Don Imus is a crotchety geezer who, on his best day at the microphone, radiates an incomprehensible arrogance that cannot be traced to any innate talent or knack on his part. There is nothing intrinsic about Imus--not intellect, not wit, not looks--that is admirable or worth the stale sweat naked envy evokes. His talent, as it were, is his penchant for being an asshole, of not giving a good goddamn what others think of him. What is obvious is that he's that sort who merely wanted to be famous, and didn't care what he was famous for.
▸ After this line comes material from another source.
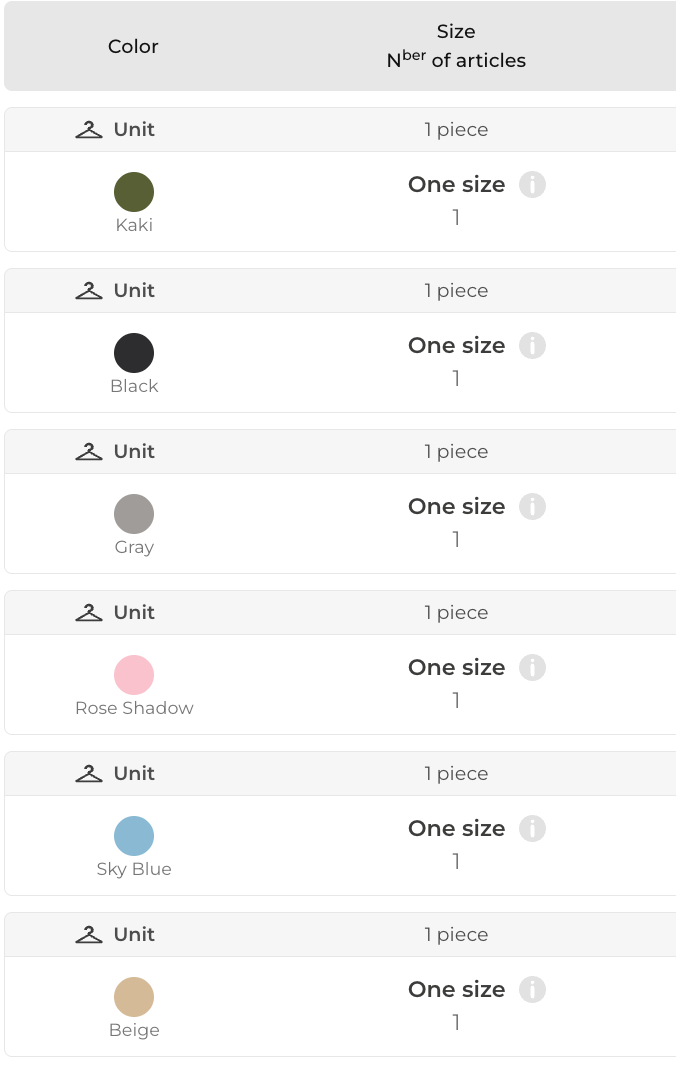Image resolution: width=676 pixels, height=1070 pixels.
Task: Click the 1 piece text above Rose Shadow
Action: coord(456,613)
It paid off, to be sure, since he's been marketed as that supposedly rare breed of iconoclastic truth tellers who actually say what the rest of us are thinking." It's claptrap and marketing, and the drive time audience loved to listen to the bellicose bile and offending slurs
for those pre-dawn excursions on the freeways to the office. His bad karma has gathered against him over all the years that he's been given a pass by bosses and media critics, and his recent fall, having been fired by both MSNBC and CBS in the aftermath of his "nappy headed hos" crack about the Rutgers Women's Basketball Team, strikes me as something he might has well have been asking for. Ideally, we will have seen the last of this frowning scarecrow and the rest of us can get on with things that actually interest us.But no. The story isn't going anywhere, and the experience of OJ, Michael Jackson and the debacle of Anna Nicole Smith staying for ceaseless, seamless, unending periods of time on our broadcast and cable talk shows remind us that American media is addicted to celebrity , obsessing over it as if it
were a religion,a metaphysically fixed certainty. The issue of racism and misogyny and other offenses are no longer the point; everyone wants to get their say in, everyone with half a a foot in the door of Fame wants to be associated with this farce, to the extent that the bad faith is boundless. Al Sharpton's fiasco with the Tawana Brawley and Jessie Jackson's referring to New York as "Hymietown" are not forgotten, but they aren't mentioned as the two of them bray and pontificate about injustice and all manner of foul words and deeds. The injustice, though, is that everyone having their say, even if what's uttered only mirrors that thing they claim to find abhorrent.